Homelessness in the United States: Causes, consequences, and solutions (ONLINE)
Mary Cunningham, Urban Institute, Washington, DC
Homelessness in the U.S. rose 12 percent in 2023 to its highest reported level since 2007, a product of rising rents and the end of COVID-19 eviction protections. About 653,000 people were experiencing homelessness during the annual point-in-time survey from January 2023. According to the Associated Press, “the total represents an increase of about 70,650 homeless people compared to January 2022. The latest estimate also indicated that people becoming homeless for the first time were behind much of the increase, and it ended a downward trend in family homelessness that began in 2012.” Mary Cunningham, a leading national expert on homelessness, will dig into the causes and consequences of homelessness and then focus on what the U.S. needs to do to address this crisis.
Mary K. Cunningham is Vice President of the Metropolitan Housing and Communities Policy Center at the Washington, DC-based Urban Institute. The researchers and policy experts at “Metro” work to diagnose problems and identify solutions on issues including homelessness and access to affordable housing, fair housing and discrimination, community and economic development, land use and zoning, racial segregation, and housing and climate change. She has studied housing and homelessness for more than 20 years and has led several evaluations of the US Department of Housing and Urban Development’s homelessness and assisted-housing programs, including those related to permanent supportive housing, rapid rehousing and homelessness prevention, and housing choice vouchers. From 2005 to 2008, Cunningham launched and directed the Homelessness Research Institute, the research and education arm of the National Alliance to End Homelessness.

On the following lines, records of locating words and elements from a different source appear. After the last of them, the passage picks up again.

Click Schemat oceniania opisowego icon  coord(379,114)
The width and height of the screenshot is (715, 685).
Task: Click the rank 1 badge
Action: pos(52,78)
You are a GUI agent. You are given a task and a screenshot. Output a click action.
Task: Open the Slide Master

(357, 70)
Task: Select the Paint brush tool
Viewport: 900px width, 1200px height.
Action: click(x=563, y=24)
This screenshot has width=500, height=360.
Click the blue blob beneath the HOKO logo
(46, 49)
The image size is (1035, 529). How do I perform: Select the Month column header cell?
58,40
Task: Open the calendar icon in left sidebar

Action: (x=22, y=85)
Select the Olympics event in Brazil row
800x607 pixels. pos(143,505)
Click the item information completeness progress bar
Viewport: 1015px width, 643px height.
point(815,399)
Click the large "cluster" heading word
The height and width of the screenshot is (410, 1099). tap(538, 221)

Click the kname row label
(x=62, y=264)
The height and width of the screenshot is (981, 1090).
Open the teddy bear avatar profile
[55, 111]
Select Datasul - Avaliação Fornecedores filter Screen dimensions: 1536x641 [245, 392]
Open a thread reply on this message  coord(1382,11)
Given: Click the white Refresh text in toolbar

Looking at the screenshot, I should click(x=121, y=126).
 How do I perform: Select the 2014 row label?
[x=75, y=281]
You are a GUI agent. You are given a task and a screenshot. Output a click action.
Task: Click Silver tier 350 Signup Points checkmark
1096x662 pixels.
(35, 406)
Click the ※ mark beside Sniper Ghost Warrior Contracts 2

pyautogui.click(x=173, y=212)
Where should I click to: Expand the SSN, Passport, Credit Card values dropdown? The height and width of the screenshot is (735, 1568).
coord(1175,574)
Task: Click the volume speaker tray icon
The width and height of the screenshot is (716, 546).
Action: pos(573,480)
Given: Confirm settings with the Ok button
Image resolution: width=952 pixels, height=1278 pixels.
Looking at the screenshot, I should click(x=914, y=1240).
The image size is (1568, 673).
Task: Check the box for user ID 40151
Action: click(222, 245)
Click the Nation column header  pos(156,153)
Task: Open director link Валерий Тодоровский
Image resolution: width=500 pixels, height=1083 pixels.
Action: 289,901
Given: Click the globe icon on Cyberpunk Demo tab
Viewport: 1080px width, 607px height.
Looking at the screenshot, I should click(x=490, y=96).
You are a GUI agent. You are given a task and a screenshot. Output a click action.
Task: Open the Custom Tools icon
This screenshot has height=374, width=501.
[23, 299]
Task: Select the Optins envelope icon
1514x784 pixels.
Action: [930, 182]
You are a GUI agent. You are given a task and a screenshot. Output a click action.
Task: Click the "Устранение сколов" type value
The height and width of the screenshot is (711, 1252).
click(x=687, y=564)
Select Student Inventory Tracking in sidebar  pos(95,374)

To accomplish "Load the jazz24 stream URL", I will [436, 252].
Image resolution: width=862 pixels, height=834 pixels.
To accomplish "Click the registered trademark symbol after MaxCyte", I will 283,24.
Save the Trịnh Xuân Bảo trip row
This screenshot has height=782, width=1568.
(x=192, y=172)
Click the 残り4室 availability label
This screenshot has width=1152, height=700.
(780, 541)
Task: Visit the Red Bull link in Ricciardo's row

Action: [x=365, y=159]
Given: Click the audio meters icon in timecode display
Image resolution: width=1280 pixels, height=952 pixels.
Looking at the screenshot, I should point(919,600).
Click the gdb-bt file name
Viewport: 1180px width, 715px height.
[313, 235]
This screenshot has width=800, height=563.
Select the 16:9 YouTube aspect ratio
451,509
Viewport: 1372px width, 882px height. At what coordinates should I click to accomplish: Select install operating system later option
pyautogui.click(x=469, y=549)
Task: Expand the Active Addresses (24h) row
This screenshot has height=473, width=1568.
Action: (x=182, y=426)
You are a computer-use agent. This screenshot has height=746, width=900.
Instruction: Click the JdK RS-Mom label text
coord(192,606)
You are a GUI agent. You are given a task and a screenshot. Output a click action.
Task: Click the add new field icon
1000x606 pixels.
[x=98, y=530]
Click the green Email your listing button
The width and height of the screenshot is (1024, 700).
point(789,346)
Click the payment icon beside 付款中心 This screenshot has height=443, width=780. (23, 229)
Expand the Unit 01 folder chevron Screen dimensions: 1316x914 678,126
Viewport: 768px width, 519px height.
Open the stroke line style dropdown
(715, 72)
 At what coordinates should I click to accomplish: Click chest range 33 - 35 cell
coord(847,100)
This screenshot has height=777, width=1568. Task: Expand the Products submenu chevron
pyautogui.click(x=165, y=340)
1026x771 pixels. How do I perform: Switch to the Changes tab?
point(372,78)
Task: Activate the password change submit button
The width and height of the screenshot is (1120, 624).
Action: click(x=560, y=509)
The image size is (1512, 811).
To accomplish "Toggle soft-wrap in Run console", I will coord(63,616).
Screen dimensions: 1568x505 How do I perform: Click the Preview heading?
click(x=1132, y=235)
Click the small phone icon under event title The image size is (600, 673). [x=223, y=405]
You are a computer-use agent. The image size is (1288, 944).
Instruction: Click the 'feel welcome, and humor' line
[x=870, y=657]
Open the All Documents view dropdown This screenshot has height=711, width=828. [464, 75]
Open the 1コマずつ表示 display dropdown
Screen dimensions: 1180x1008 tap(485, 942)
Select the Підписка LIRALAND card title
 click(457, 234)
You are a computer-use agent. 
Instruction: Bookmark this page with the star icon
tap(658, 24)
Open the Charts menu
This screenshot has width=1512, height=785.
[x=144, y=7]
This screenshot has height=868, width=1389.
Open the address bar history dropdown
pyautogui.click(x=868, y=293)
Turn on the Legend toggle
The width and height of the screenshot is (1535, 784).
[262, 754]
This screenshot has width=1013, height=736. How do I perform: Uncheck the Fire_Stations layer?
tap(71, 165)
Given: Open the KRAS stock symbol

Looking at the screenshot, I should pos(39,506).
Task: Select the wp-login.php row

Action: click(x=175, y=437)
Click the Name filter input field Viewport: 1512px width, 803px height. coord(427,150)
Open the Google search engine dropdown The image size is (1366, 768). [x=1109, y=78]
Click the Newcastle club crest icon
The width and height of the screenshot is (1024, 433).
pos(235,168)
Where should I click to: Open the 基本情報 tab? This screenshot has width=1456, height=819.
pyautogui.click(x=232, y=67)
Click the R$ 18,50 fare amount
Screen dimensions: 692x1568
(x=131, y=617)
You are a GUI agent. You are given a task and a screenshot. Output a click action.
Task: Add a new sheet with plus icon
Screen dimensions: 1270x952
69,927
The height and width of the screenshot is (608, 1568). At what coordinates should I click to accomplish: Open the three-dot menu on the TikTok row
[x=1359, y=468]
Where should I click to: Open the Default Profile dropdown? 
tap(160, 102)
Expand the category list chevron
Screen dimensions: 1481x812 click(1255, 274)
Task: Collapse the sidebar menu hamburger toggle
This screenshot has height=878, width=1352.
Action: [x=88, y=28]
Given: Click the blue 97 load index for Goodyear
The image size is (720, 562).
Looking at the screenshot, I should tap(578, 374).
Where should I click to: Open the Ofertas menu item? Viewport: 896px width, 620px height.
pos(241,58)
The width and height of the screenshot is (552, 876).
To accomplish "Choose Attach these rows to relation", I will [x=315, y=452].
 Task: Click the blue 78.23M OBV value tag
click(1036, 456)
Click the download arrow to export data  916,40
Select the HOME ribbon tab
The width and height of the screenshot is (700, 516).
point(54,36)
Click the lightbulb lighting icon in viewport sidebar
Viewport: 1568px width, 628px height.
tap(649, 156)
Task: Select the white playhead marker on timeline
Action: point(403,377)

She also cochaired a research council on homelessness composed of nationally recognized academics and policy researchers. She has authored numerous reports, including A Research Agenda for Ending Homelessness and Homelessness Counts. Cunningham has been cited in the New York Times and the Washington Post, has been a guest on The Weeds podcast, and was recently interviewed on CBS Morning News. She started her career as a caseworker for families with housing vouchers at Metropolitan Boston Housing Partnership (now Metro Housing|Boston) and has an MPP from Georgetown University.